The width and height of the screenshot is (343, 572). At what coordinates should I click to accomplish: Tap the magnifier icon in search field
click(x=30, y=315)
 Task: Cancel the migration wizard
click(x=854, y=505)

···

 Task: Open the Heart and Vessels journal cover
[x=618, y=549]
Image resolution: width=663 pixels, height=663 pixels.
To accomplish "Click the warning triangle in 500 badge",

···

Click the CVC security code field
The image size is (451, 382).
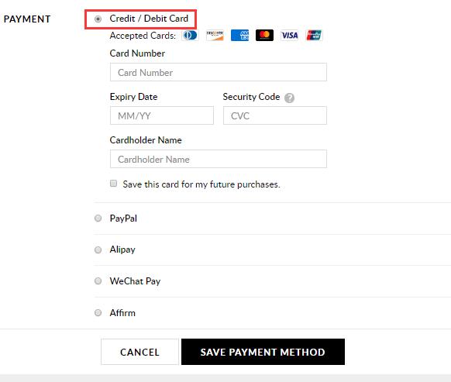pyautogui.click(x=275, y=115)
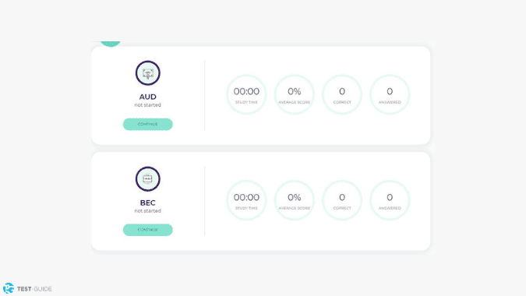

···

_What is being asked_
Copy out each line of the data above, exactly, if it lies between the line holding "Image resolution: width=663" and the line holding "the warning triangle", inclusive; copy no other line.

_Task result_
Image resolution: width=663 pixels, height=663 pixels.
To accomplish "Click the warning triangle in 500 badge",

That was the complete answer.